We do a fair share of custom HTML email templates for our customers. Crafting HTML and CSS is not the most thought-provoking activity, and the constant back-and-forth checks to support pixel-perfect design across browsers and email clients are nerve-wrecking. Needless to say, turning that module into an AI-first project was enthusiastically supported.

Brownfield projects

Yet not every project can be an AI-first project. Despite constantly adding new services and breaking down old ones, I reckon many of the critical code blocks reside in a handful of projects that have been around since the beginning of time and are lovingly referred to as legacy code.

These projects are challenging even to the best human developers. A single feature might span dozens of files, each with its own decade-old conventions. Every developer who touched it left their mark. Now it's a Frankenstein’s monster of coding styles. And AI output is a function of its input.

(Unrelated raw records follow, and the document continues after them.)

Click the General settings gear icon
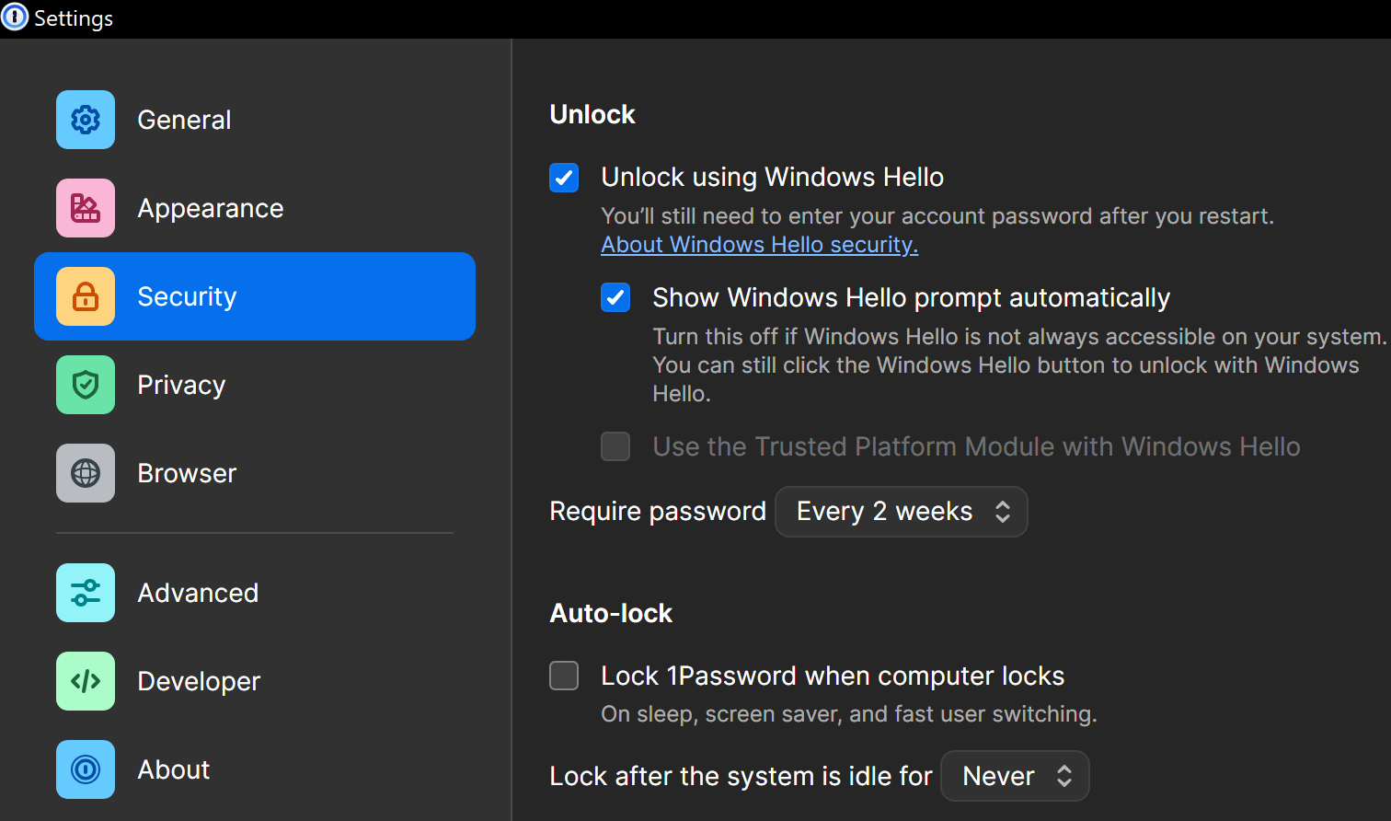 coord(85,120)
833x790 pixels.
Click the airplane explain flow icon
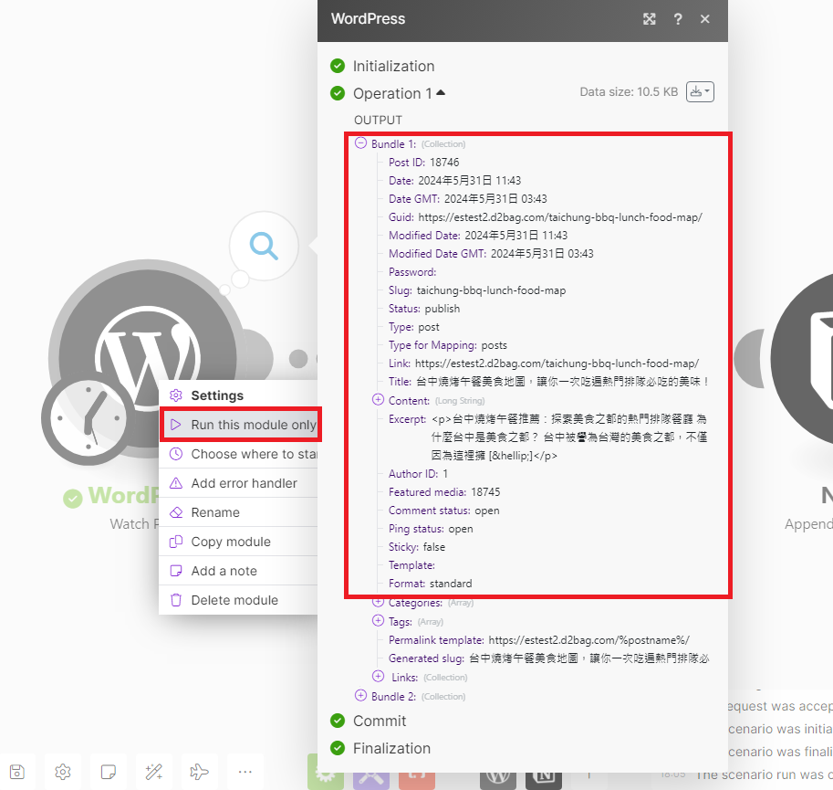[199, 772]
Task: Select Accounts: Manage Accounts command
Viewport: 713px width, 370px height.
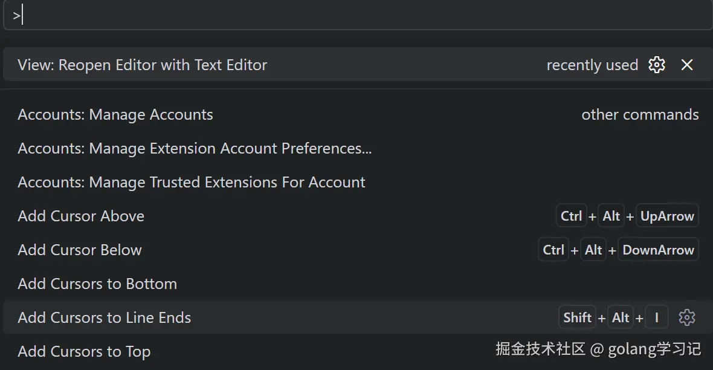Action: coord(115,115)

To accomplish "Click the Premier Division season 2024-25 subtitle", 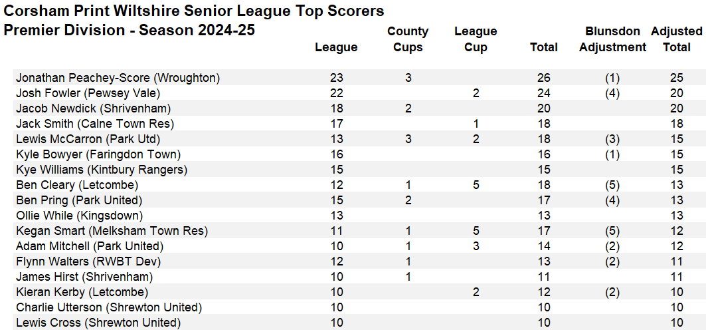I will pyautogui.click(x=130, y=31).
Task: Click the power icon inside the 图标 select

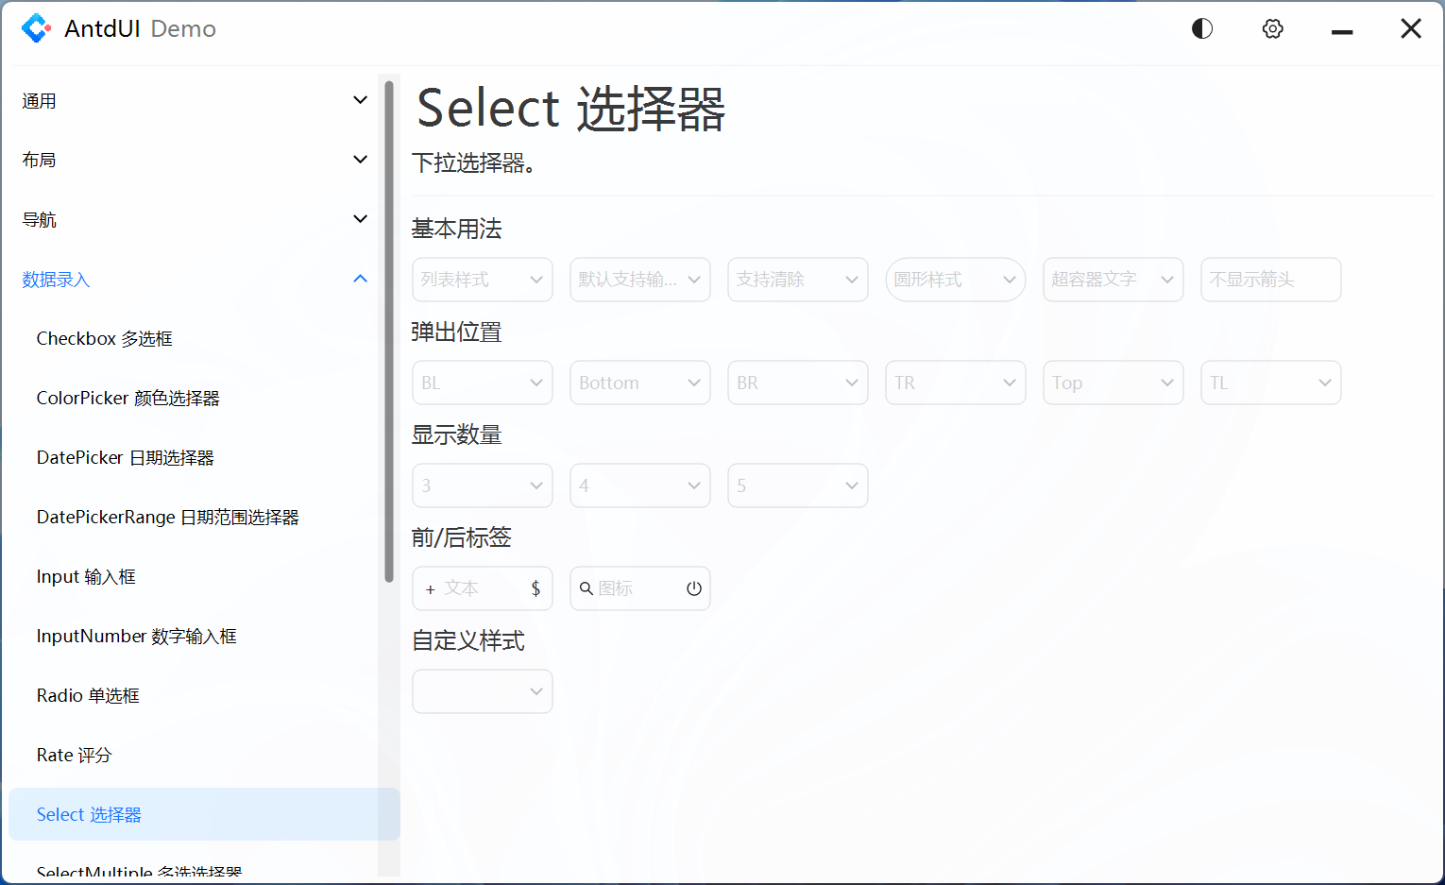Action: (694, 587)
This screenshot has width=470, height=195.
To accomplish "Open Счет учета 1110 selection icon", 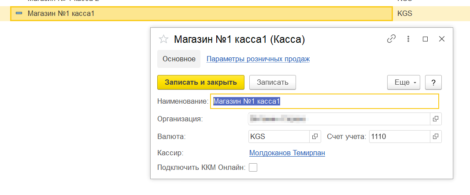I will pos(435,137).
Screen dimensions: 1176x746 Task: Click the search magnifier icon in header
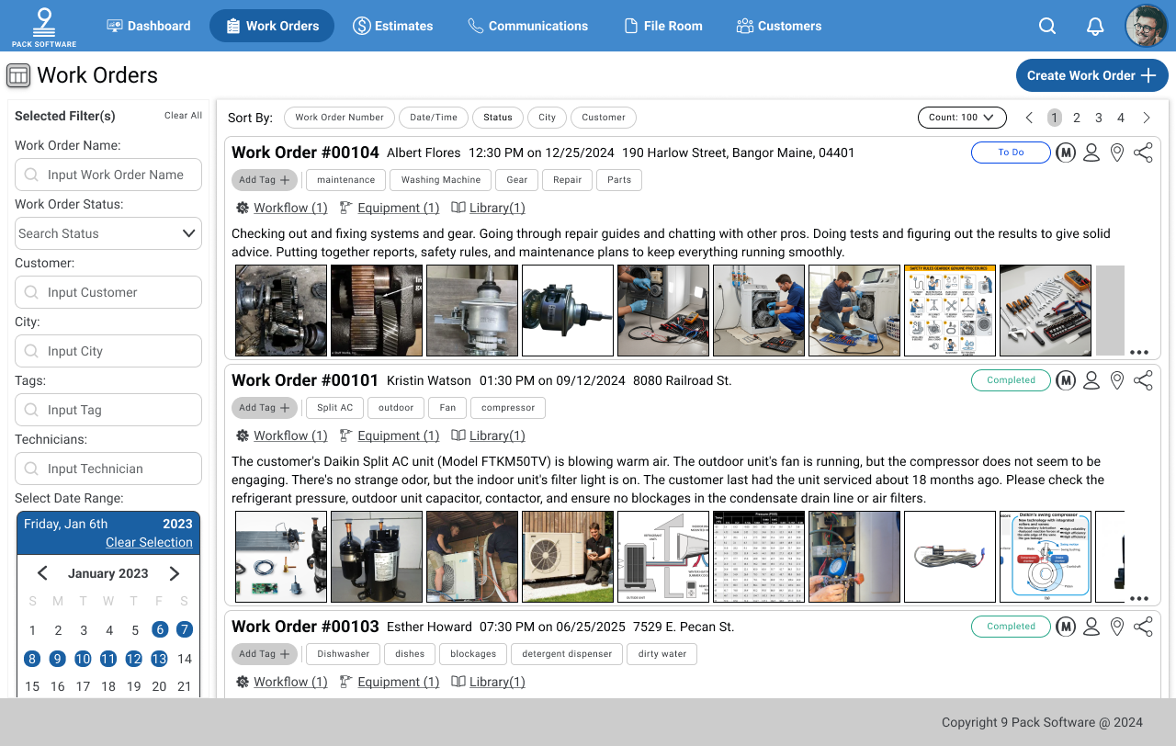(1047, 26)
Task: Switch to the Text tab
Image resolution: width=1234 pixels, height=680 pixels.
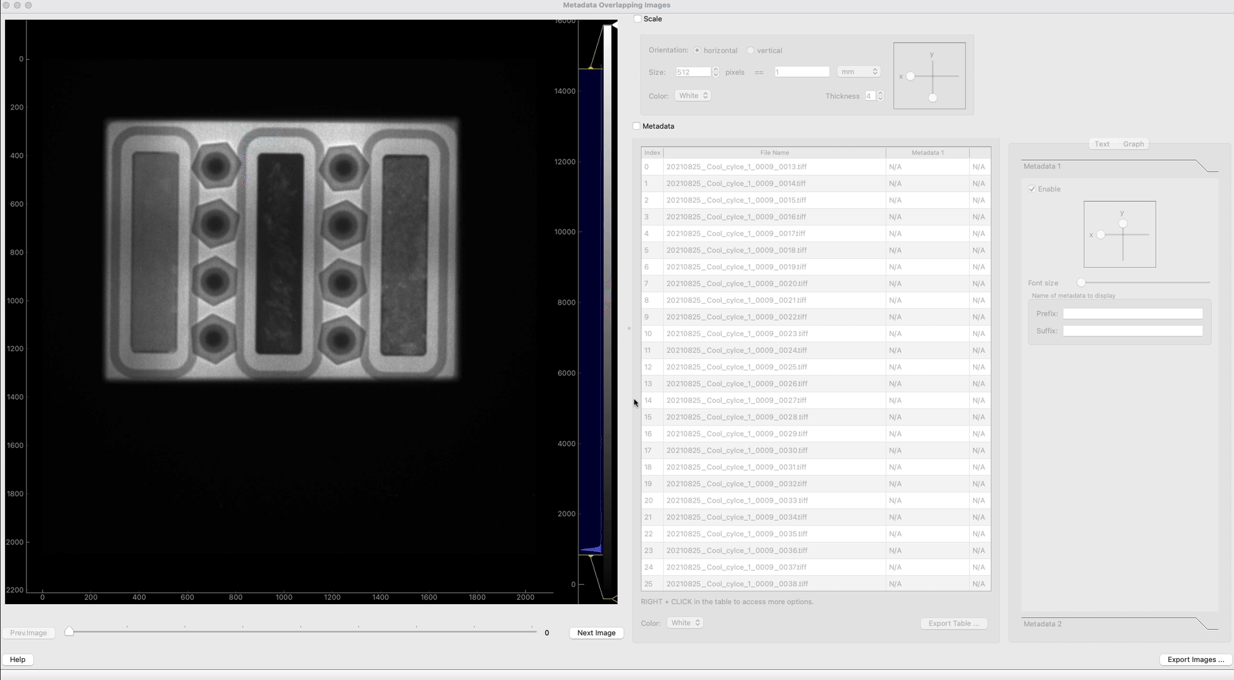Action: (1102, 144)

We can adopt an incremental approach ("Strangler Fig" Pattern):

• Before code modification, give the system’s documentation an overhaul. AI can generate initial drafts of documentation and summaries. The effort can be complemented with interviewing long-tenured developers to capture "tribal knowledge" - AI transcripting is particularly helpful. Finish up with a manual validation and refine. A happy side effect is that this logic documentation is also fundamental in building an AI data analysis experience.
• If the code base is a behemoth, the context window will be a problem, especially with my favorite Claude. Divide the “memory” into tiers. The most basic level is the immediate prompt and the ongoing conversation, which forms the memory of the task at hand. Second is the project memory - claude.md, .cursor/rules, and whatnot - this hosts key decisions, patterns, and learned codebase knowledge. This will be added to the context window of every conversation, so be really selective about what is put in there. The last layer is an overview of the project, but sometimes the entire code base because of intersystem dependencies. This is the cutting edge of automatic code generation at the moment, companies are looking into RAG and GraphRAG solutions to bridge this gap.
• Once the ground knowledge is there, avoid a "big bang" rewrite. Instead, use AI to help understand and build interfaces and unit tests around specific modules of the legacy system. Gradually replace or refactor these modules, with AI assisting in understanding the old logic and integrating new components.

Conclusion

From 10-15% productivity gains in Level 1 to the promises and pitfalls of Level 4 autonomous agents, one thing is clear: AI is reshaping software development at every level. The path forward isn't about choosing between human creativity and AI efficiency. It's about finding the right blend for your context. There is a whole spectrum to choose from, starting with delegating boilerplate to AI while keeping complex problem-solving for yourself, to architecting AI-first systems, to teaching AI to understand your decade-old codebase. In the end, the developers who thrive will be those who build better systems, be it a code production engine or features. It has always been that way.